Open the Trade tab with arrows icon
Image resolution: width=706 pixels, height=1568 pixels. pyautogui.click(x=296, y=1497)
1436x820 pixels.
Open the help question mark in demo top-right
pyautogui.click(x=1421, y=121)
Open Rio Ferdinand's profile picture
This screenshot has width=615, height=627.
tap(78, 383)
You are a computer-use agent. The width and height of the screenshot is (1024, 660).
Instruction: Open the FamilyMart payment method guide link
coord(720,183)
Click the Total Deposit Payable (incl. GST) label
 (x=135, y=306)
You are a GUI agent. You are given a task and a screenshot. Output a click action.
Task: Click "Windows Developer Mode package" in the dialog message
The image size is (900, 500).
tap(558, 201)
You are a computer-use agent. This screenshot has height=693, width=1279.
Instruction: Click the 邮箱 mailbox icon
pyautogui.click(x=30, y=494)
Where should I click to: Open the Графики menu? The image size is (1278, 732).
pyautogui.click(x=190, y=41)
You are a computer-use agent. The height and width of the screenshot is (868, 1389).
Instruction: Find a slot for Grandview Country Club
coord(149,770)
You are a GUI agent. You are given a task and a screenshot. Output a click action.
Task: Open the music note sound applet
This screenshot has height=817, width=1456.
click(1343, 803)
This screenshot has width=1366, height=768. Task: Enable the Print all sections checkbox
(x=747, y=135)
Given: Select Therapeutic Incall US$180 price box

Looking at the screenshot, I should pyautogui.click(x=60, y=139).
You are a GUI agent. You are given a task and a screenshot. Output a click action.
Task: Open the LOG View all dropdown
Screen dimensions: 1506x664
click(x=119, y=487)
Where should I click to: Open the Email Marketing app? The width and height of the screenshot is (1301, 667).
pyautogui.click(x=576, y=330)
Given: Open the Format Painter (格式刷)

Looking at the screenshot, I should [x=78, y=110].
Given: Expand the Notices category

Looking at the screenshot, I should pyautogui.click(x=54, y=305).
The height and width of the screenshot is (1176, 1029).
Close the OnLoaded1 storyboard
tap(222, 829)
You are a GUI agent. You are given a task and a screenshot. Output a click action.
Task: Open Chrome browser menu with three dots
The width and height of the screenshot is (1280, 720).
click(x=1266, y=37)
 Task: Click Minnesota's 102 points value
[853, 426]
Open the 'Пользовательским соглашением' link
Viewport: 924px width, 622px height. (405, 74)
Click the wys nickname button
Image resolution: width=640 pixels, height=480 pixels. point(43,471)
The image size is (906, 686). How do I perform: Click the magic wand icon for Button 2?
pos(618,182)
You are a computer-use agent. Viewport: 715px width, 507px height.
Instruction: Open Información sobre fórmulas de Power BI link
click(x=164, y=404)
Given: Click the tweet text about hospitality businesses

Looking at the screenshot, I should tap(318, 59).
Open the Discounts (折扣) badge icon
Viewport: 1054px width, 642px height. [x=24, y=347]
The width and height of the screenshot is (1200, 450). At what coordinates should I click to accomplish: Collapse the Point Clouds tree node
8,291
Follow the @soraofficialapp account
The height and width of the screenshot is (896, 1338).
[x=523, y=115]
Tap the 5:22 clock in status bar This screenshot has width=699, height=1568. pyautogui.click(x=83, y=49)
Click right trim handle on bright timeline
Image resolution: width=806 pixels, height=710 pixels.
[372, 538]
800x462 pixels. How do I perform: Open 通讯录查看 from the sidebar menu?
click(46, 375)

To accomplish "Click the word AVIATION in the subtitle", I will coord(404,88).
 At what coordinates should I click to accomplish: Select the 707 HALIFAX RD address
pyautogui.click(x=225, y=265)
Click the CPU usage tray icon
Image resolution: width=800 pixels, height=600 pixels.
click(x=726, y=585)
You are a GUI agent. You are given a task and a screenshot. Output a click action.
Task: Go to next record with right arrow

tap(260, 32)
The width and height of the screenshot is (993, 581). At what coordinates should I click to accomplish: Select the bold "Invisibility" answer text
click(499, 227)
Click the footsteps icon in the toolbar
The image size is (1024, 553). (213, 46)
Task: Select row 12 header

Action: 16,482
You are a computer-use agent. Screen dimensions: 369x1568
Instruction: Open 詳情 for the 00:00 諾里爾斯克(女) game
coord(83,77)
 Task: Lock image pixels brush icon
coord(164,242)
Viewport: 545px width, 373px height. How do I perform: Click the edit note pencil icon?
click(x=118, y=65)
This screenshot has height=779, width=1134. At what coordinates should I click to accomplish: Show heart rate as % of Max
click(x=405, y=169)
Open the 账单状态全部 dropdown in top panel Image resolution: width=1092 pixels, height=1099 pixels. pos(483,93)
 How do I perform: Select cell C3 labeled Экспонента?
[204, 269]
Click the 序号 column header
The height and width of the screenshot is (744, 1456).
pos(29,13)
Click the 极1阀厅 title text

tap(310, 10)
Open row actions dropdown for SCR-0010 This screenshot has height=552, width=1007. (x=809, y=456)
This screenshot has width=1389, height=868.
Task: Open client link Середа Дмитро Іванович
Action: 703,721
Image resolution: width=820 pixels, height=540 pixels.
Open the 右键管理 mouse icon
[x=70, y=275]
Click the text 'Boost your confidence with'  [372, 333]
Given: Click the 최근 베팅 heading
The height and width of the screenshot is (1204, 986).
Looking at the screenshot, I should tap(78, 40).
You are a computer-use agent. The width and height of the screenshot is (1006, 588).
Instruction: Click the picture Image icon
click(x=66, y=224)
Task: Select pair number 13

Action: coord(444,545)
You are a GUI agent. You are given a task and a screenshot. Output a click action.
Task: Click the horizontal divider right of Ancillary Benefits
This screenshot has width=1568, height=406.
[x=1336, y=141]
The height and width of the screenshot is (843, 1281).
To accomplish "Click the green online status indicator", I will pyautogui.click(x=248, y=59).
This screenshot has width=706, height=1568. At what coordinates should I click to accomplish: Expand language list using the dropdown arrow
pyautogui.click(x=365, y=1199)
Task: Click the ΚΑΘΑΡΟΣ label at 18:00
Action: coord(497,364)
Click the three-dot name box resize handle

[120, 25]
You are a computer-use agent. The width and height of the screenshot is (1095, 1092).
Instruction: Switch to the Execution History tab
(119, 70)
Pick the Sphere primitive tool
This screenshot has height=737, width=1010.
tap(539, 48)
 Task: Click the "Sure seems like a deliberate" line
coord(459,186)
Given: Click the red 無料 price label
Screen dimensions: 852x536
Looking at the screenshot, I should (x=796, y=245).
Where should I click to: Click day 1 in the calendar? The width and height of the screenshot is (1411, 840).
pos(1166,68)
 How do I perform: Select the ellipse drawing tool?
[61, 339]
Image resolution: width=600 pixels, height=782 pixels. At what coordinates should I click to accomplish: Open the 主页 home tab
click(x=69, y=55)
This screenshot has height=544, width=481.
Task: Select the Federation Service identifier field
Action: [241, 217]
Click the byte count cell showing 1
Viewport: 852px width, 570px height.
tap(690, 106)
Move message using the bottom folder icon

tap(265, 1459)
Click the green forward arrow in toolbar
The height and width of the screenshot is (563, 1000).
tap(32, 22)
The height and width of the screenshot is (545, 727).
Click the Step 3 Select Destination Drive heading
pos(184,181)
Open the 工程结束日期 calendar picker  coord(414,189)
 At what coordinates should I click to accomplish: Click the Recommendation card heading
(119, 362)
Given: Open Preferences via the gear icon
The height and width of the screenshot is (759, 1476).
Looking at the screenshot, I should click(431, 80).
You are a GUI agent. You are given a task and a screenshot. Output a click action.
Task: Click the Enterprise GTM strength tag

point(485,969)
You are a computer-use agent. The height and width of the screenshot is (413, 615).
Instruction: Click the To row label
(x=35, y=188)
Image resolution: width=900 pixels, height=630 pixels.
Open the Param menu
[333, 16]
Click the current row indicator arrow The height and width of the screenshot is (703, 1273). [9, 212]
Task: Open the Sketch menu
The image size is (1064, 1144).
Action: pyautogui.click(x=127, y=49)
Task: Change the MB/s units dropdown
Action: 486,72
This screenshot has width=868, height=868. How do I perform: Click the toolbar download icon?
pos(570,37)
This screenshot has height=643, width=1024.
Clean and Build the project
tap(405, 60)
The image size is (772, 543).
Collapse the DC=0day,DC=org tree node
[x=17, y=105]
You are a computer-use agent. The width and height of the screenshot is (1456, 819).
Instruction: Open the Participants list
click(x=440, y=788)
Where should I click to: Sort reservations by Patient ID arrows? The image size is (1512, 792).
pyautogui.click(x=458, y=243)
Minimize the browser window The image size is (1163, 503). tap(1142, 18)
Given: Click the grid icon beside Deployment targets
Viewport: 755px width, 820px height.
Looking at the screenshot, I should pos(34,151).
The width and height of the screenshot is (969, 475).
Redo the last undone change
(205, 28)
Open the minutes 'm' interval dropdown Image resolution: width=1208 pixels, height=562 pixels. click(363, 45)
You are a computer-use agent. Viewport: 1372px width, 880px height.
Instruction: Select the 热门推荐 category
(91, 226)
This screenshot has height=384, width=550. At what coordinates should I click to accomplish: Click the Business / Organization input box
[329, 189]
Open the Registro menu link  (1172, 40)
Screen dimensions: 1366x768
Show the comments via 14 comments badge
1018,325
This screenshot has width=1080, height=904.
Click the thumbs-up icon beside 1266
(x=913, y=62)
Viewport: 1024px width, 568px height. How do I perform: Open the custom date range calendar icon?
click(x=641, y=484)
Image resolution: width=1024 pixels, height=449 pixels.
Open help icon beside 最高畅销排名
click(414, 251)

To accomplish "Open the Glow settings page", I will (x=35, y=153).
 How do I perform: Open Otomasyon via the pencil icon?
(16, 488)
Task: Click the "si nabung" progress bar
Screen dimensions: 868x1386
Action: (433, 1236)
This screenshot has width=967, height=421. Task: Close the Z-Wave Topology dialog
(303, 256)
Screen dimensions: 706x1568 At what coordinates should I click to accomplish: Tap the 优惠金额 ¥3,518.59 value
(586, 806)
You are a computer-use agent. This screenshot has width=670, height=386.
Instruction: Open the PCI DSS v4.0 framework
################
* [Exercise details]: Please write out exactly the lines from the start of the data through the line that contains "is (1024, 660).", both ends included, and nothing else.

* [Task result]:
Open the Trade tab with arrows icon
Image resolution: width=706 pixels, height=1568 pixels. pyautogui.click(x=296, y=1497)
1436x820 pixels.
Open the help question mark in demo top-right
pyautogui.click(x=1421, y=121)
Open Rio Ferdinand's profile picture
This screenshot has width=615, height=627.
tap(78, 383)
You are a computer-use agent. The width and height of the screenshot is (1024, 660).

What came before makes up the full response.